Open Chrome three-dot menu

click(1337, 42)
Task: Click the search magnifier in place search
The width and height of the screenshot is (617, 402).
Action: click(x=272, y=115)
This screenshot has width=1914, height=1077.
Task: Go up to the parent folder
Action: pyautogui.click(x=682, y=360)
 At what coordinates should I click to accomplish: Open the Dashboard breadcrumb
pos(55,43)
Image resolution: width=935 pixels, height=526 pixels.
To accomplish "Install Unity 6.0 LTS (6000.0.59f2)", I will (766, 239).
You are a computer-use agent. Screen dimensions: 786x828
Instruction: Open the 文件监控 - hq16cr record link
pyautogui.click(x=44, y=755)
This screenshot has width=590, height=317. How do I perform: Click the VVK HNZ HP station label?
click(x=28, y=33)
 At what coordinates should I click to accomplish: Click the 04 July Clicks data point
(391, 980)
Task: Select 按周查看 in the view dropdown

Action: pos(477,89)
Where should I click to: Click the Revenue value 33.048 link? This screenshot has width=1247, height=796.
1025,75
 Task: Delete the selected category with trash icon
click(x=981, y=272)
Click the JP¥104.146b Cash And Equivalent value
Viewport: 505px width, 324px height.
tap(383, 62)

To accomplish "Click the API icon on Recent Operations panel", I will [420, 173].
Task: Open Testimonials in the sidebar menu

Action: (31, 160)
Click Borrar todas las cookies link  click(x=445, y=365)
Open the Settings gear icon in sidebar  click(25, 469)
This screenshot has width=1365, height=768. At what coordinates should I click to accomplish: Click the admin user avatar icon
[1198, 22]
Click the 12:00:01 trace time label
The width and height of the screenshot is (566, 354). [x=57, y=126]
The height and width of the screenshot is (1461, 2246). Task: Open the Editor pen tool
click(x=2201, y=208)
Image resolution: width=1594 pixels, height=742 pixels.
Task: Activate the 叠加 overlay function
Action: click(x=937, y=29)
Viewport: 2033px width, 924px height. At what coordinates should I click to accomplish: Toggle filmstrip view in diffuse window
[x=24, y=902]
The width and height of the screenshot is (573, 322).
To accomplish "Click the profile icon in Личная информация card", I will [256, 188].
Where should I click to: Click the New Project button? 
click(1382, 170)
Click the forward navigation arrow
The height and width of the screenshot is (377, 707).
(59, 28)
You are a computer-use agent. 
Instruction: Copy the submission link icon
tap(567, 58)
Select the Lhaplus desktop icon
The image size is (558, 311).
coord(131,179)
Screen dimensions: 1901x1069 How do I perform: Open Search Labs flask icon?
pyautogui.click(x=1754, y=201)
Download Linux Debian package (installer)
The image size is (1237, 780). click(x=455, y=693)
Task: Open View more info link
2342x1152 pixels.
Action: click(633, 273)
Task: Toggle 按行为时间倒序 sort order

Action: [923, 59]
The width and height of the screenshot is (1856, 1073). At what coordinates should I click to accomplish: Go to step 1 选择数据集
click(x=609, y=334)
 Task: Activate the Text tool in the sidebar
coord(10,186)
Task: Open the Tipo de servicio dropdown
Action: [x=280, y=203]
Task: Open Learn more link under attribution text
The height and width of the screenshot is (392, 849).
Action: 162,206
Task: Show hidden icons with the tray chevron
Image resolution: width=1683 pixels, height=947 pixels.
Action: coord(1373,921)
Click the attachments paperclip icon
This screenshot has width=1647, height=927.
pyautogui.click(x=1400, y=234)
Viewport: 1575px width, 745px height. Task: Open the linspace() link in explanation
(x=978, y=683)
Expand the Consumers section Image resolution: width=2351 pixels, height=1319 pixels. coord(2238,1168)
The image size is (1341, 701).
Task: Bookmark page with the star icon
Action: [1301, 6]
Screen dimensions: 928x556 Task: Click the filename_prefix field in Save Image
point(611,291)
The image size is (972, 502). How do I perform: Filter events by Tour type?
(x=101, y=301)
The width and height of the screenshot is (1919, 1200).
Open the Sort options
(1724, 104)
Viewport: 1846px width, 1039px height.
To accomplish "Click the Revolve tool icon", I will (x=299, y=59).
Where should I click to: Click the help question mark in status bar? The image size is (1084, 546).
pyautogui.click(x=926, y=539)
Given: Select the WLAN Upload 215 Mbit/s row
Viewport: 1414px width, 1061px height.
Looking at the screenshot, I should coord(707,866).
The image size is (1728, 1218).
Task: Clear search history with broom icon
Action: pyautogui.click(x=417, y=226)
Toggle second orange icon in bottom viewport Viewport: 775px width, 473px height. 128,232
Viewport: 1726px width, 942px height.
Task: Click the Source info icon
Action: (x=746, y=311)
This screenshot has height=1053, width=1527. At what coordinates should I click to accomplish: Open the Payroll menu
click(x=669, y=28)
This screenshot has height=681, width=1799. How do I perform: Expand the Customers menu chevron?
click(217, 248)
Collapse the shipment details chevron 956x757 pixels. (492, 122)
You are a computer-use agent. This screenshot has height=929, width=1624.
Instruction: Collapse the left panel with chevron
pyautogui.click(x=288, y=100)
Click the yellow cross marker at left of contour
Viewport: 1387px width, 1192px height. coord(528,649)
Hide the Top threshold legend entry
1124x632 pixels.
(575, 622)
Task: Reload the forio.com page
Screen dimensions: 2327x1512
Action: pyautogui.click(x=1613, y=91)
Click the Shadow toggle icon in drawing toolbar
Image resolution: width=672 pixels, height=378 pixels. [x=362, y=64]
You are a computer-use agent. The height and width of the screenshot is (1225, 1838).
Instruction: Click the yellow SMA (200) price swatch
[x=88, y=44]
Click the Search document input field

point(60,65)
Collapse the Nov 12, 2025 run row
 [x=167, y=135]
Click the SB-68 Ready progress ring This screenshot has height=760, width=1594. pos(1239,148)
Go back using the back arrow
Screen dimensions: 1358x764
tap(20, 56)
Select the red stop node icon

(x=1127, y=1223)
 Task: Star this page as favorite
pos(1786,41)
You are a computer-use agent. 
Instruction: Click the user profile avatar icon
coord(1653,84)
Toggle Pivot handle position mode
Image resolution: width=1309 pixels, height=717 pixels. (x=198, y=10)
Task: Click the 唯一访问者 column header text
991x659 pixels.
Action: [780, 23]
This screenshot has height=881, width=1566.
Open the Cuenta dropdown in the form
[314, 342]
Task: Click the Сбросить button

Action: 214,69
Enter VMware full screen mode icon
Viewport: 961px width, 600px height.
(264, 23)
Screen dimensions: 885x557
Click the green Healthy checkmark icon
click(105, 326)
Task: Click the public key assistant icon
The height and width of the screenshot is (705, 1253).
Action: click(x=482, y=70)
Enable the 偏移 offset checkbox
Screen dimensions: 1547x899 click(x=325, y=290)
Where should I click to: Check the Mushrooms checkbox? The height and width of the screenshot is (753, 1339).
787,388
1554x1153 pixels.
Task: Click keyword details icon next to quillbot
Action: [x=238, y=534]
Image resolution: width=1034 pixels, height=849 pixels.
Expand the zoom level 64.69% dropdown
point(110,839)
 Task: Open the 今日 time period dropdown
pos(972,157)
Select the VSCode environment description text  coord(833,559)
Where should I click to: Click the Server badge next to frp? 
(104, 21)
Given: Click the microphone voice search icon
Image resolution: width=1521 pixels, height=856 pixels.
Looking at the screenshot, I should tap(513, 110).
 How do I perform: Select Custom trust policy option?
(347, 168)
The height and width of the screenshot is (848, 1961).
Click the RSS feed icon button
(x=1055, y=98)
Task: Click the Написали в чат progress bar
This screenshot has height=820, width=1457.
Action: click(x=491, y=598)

**Task prompt:**
An exact copy of the listing above is all the answer should hold.

**Response area:**
Open Chrome three-dot menu

click(1337, 42)
Task: Click the search magnifier in place search
The width and height of the screenshot is (617, 402).
Action: click(x=272, y=115)
This screenshot has width=1914, height=1077.
Task: Go up to the parent folder
Action: pyautogui.click(x=682, y=360)
 At what coordinates should I click to accomplish: Open the Dashboard breadcrumb
pos(55,43)
Image resolution: width=935 pixels, height=526 pixels.
To accomplish "Install Unity 6.0 LTS (6000.0.59f2)", I will (766, 239).
You are a computer-use agent. Screen dimensions: 786x828
Instruction: Open the 文件监控 - hq16cr record link
pyautogui.click(x=44, y=755)
This screenshot has width=590, height=317. How do I perform: Click the VVK HNZ HP station label?
click(x=28, y=33)
 At what coordinates should I click to accomplish: Click the 04 July Clicks data point
(391, 980)
Task: Select 按周查看 in the view dropdown

Action: pos(477,89)
Where should I click to: Click the Revenue value 33.048 link? This screenshot has width=1247, height=796.
1025,75
 Task: Delete the selected category with trash icon
click(x=981, y=272)
Click the JP¥104.146b Cash And Equivalent value
Viewport: 505px width, 324px height.
tap(383, 62)

To accomplish "Click the API icon on Recent Operations panel", I will [420, 173].
Task: Open Testimonials in the sidebar menu

Action: (31, 160)
Click Borrar todas las cookies link  click(x=445, y=365)
Open the Settings gear icon in sidebar  click(25, 469)
This screenshot has width=1365, height=768. At what coordinates should I click to accomplish: Click the admin user avatar icon
[1198, 22]
Click the 12:00:01 trace time label
The width and height of the screenshot is (566, 354). [x=57, y=126]
The height and width of the screenshot is (1461, 2246). Task: Open the Editor pen tool
click(x=2201, y=208)
Image resolution: width=1594 pixels, height=742 pixels.
Task: Activate the 叠加 overlay function
Action: click(x=937, y=29)
Viewport: 2033px width, 924px height. At what coordinates should I click to accomplish: Toggle filmstrip view in diffuse window
[x=24, y=902]
The width and height of the screenshot is (573, 322).
To accomplish "Click the profile icon in Личная информация card", I will [256, 188].
Where should I click to: Click the New Project button? 
click(1382, 170)
Click the forward navigation arrow
The height and width of the screenshot is (377, 707).
(59, 28)
You are a computer-use agent. 
Instruction: Copy the submission link icon
tap(567, 58)
Select the Lhaplus desktop icon
The image size is (558, 311).
coord(131,179)
Screen dimensions: 1901x1069 How do I perform: Open Search Labs flask icon?
pyautogui.click(x=1754, y=201)
Download Linux Debian package (installer)
The image size is (1237, 780). click(x=455, y=693)
Task: Open View more info link
2342x1152 pixels.
Action: click(633, 273)
Task: Toggle 按行为时间倒序 sort order

Action: [923, 59]
The width and height of the screenshot is (1856, 1073). At what coordinates should I click to accomplish: Go to step 1 选择数据集
click(x=609, y=334)
 Task: Activate the Text tool in the sidebar
coord(10,186)
Task: Open the Tipo de servicio dropdown
Action: [x=280, y=203]
Task: Open Learn more link under attribution text
The height and width of the screenshot is (392, 849).
Action: 162,206
Task: Show hidden icons with the tray chevron
Image resolution: width=1683 pixels, height=947 pixels.
Action: coord(1373,921)
Click the attachments paperclip icon
This screenshot has width=1647, height=927.
pyautogui.click(x=1400, y=234)
Viewport: 1575px width, 745px height. Task: Open the linspace() link in explanation
(x=978, y=683)
Expand the Consumers section Image resolution: width=2351 pixels, height=1319 pixels. coord(2238,1168)
The image size is (1341, 701).
Task: Bookmark page with the star icon
Action: [1301, 6]
Screen dimensions: 928x556 Task: Click the filename_prefix field in Save Image
point(611,291)
The image size is (972, 502). How do I perform: Filter events by Tour type?
(x=101, y=301)
The width and height of the screenshot is (1919, 1200).
Open the Sort options
(1724, 104)
Viewport: 1846px width, 1039px height.
To accomplish "Click the Revolve tool icon", I will (x=299, y=59).
Where should I click to: Click the help question mark in status bar? The image size is (1084, 546).
pyautogui.click(x=926, y=539)
Given: Select the WLAN Upload 215 Mbit/s row
Viewport: 1414px width, 1061px height.
Looking at the screenshot, I should coord(707,866).
The image size is (1728, 1218).
Task: Clear search history with broom icon
Action: pyautogui.click(x=417, y=226)
Toggle second orange icon in bottom viewport Viewport: 775px width, 473px height. 128,232
Viewport: 1726px width, 942px height.
Task: Click the Source info icon
Action: (x=746, y=311)
This screenshot has height=1053, width=1527. At what coordinates should I click to accomplish: Open the Payroll menu
click(x=669, y=28)
This screenshot has height=681, width=1799. How do I perform: Expand the Customers menu chevron?
click(217, 248)
Collapse the shipment details chevron 956x757 pixels. (492, 122)
You are a computer-use agent. This screenshot has height=929, width=1624.
Instruction: Collapse the left panel with chevron
pyautogui.click(x=288, y=100)
Click the yellow cross marker at left of contour
Viewport: 1387px width, 1192px height. coord(528,649)
Hide the Top threshold legend entry
1124x632 pixels.
(575, 622)
Task: Reload the forio.com page
Screen dimensions: 2327x1512
Action: pyautogui.click(x=1613, y=91)
Click the Shadow toggle icon in drawing toolbar
Image resolution: width=672 pixels, height=378 pixels. [x=362, y=64]
You are a computer-use agent. The height and width of the screenshot is (1225, 1838).
Instruction: Click the yellow SMA (200) price swatch
[x=88, y=44]
Click the Search document input field

point(60,65)
Collapse the Nov 12, 2025 run row
 [x=167, y=135]
Click the SB-68 Ready progress ring This screenshot has height=760, width=1594. pos(1239,148)
Go back using the back arrow
Screen dimensions: 1358x764
tap(20, 56)
Select the red stop node icon

(x=1127, y=1223)
 Task: Star this page as favorite
pos(1786,41)
You are a computer-use agent. 
Instruction: Click the user profile avatar icon
coord(1653,84)
Toggle Pivot handle position mode
Image resolution: width=1309 pixels, height=717 pixels. (x=198, y=10)
Task: Click the 唯一访问者 column header text
991x659 pixels.
Action: [780, 23]
This screenshot has height=881, width=1566.
Open the Cuenta dropdown in the form
[314, 342]
Task: Click the Сбросить button

Action: 214,69
Enter VMware full screen mode icon
Viewport: 961px width, 600px height.
(264, 23)
Screen dimensions: 885x557
Click the green Healthy checkmark icon
click(105, 326)
Task: Click the public key assistant icon
The height and width of the screenshot is (705, 1253).
Action: click(x=482, y=70)
Enable the 偏移 offset checkbox
Screen dimensions: 1547x899 click(x=325, y=290)
Where should I click to: Check the Mushrooms checkbox? The height and width of the screenshot is (753, 1339).
787,388
1554x1153 pixels.
Task: Click keyword details icon next to quillbot
Action: [x=238, y=534]
Image resolution: width=1034 pixels, height=849 pixels.
Expand the zoom level 64.69% dropdown
point(110,839)
 Task: Open the 今日 time period dropdown
pos(972,157)
Select the VSCode environment description text  coord(833,559)
Where should I click to: Click the Server badge next to frp? 
(104, 21)
Given: Click the microphone voice search icon
Image resolution: width=1521 pixels, height=856 pixels.
Looking at the screenshot, I should tap(513, 110).
 How do I perform: Select Custom trust policy option?
(347, 168)
The height and width of the screenshot is (848, 1961).
Click the RSS feed icon button
(x=1055, y=98)
Task: Click the Написали в чат progress bar
This screenshot has height=820, width=1457.
Action: click(x=491, y=598)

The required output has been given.